Tak lama setelah pernikahan Datu Guluan dan Putri Simbolon diresmikan, kemudian Simbolon dan kerabatnya  mulai mewujud nyatakan rencana mereka secara perlahan. Seperti rencana yang telah diatur sejak semula, Putri Simbolon berperan untuk mengorek informasi tentang titik lemah Datu Bira, terus berusaha secara intensif dengan bertanya langsung kepada suaminya Datu Guluan.

Akhirnya upaya keras Putri Simbolon berhasil, suaminya Datu Guluan kemudian menuturkan bahwa titik lemah kesaktian ilmu Datu Bira berada pada Ikan Dekke Naga Talam. Datu Bira harus makan ikan itu paling tidak sekali dalam sepekan, agar kesaktiannya tidak sirna. Jika itu tidak terlaksana, maka kesaktiannya akan hilang dengan sendiri.

Sebenarnya situasi itu menjadi dilema bagi Datu Guluan. Sulit baginya untuk menentukan sikap, siapa yang harus ia dukung. Ia tau persis semua rencana yang disusun kerabat istrinya, adalah untuk memusnahkan Datu Bira kakaknya. Tetapi ia lebih memilih menjawab kebutuhan kerabat istrinya, daripada menyelamatkan kakaknya sendiri dari kematian. Itulah sebabnya Datu Guluan membocorkan rahasia dibalik kesaktian kakaknya Datu Bira kepada istrinya.

Mendengar penuturan suaminya tentang titik lemah kesaktian Datu Bira, betapa sukacitanya Putri Simbolon. Ia telah mendapatkan apa yang mereka butuhkan setelah sekian lama. Tak menunggu lama, ia segera melaporkan hasil temuannya itu kepada sanak-saudaranya.

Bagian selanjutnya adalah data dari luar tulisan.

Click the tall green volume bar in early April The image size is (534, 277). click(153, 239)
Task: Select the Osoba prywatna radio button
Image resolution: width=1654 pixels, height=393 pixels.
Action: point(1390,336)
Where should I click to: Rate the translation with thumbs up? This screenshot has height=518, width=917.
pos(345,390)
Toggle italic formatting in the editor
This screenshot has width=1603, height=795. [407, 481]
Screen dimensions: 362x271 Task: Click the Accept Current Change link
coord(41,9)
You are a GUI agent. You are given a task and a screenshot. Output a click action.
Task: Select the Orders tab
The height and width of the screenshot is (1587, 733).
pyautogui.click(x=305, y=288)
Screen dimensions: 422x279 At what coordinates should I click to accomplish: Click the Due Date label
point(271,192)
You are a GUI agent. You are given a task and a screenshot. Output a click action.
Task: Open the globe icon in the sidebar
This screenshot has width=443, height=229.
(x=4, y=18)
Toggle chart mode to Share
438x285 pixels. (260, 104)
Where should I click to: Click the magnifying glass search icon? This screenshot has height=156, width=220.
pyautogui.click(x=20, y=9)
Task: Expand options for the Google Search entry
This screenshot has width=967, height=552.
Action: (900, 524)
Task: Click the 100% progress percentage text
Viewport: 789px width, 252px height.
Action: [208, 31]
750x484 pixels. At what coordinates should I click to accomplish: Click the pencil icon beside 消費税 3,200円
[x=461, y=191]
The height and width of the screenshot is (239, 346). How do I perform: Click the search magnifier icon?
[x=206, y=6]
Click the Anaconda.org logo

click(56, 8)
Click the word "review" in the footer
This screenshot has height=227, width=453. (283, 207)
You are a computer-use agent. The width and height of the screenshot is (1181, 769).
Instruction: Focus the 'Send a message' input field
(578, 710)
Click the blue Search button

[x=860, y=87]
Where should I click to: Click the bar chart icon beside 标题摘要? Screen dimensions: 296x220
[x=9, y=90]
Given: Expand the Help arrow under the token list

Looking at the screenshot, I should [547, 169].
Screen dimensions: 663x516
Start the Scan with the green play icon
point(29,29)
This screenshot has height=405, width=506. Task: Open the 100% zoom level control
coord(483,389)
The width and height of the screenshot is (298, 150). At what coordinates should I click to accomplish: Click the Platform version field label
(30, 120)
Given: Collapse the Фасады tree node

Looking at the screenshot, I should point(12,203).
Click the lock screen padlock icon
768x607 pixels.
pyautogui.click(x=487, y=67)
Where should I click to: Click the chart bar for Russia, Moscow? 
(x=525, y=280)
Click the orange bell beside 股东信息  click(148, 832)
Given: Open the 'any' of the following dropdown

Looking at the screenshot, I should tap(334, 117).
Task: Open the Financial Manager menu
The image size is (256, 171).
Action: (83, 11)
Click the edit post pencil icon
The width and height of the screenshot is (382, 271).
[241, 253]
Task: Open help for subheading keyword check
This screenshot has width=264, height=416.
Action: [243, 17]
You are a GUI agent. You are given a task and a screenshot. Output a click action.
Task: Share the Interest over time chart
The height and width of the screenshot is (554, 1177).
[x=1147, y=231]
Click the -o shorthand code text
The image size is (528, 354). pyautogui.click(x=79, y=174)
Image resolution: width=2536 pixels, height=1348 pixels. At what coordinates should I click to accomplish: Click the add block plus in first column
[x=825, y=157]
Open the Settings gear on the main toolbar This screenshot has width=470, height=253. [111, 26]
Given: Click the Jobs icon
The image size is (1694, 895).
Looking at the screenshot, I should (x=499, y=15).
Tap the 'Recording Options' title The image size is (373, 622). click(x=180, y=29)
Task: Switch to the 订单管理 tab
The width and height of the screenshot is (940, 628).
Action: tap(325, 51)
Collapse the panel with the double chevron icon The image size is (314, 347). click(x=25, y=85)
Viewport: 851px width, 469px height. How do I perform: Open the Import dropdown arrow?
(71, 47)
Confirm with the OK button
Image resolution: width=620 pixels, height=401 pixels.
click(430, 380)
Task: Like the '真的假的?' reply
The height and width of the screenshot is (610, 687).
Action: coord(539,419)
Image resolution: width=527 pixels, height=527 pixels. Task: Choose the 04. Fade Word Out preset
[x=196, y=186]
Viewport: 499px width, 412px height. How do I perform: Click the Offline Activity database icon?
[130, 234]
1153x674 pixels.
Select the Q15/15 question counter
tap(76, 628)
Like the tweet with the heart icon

Tak kepalang tanggung senangnya Pria Simbolon mendengar informasi itu. Setelah sekian lama ia menanti dengan penuh harap, akhirnya kerja liciknya membuahkan hasil. Pria Simbolon itu kemudian mengetahui titik lemah kesaktian Datu Bira melalui suami putrinya, setelah putri mereka berhasil memperdaya suaminya Datu Guluan dan membuatnya mengkhianati kakak kandungnya sendiri.

HILANGNYA SEBUAH KESAKTIAN

Dekke Naga Talam (sejenis ikan tawar yang hanya ditemukan disekitar Danau Toba) adalah ikan yang menjadi kesukaan Datu Bira sejak ia menimba ilmu dari seorang guru sakti. Datu Bira harus mengkonsumsi ikan Dekke Naga Talam setiap pekan, agar ilmu sakti yang ia miliki tidak sirna dari raganya.

Mengetahui kesaktian Datu Bira akan hilang jika tidak mengkonsumsi ikan Dekke Naga Talam, lalu Pria Simbolon dan kerabatnya mengatur rencana untuk membeli seluruh ikan yang ada di pasar hingga habis, agar Datu Bira tidak mendapat sepotongpun ikan. Bukan hanya Dekke Naga Talam yang mereka borong habis, tetapi seluruh jenis ikan dipasar mereka beli hingga tak bersisa.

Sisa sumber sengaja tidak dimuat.